The government announced on Monday the approval of two new Special Economic Zones (SEZs) for semiconductor and electronic components manufacturing. The proposals from Micron Semiconductor Technology India and Hubballi Durable Goods Cluster (Aequs Group) have been greenlit for setting up these zones.
Micron plans to build its SEZ facility in Sanand, Gujarat, spanning 37.64 hectares, with an estimated investment of Rs 13,000 crore. Aequs, on the other hand, will develop its SEZ in Dharwad, Karnataka, covering 11.55 hectares for electronic component production, with a projected investment of Rs 100 crore.
The approval comes after the government eased certain SEZ regulations to encourage semiconductor and electronics manufacturing. In a statement, the commerce ministry confirmed that the Board of Approval for SEZs had approved the proposals from Micron Semiconductor Technology India Pvt Ltd (MSTI) and Hubballi Durable Goods Cluster Private Ltd (Aequs Group) to establish their SEZs.

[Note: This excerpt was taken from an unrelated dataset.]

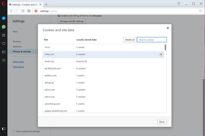Open History clock icon in sidebar
The image size is (205, 136).
tap(4, 60)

Given that semiconductor manufacturing is capital-intensive, import-reliant, and takes a longer time to become profitable, regulatory changes were introduced to attract investment and stimulate the growth of high-tech industries in the country. Key changes include a reduction in the minimum land area required for semiconductor or electronic component manufacturing SEZs from 50 hectares to just 10 hectares. Additionally, the value of goods received and supplied on a free-of-cost basis will now be counted in Net Foreign Exchange (NFE) calculations.
Furthermore, amendments have been made to Rule 18 of SEZ regulations to allow semiconductor and electronics manufacturers to supply products domestically within the Domestic Tariff Area, provided they pay the applicable duties. These regulatory amendments, announced on June 3, 2025, are expected to promote high-tech manufacturing, strengthen the semiconductor ecosystem, and create skilled job opportunities in the country.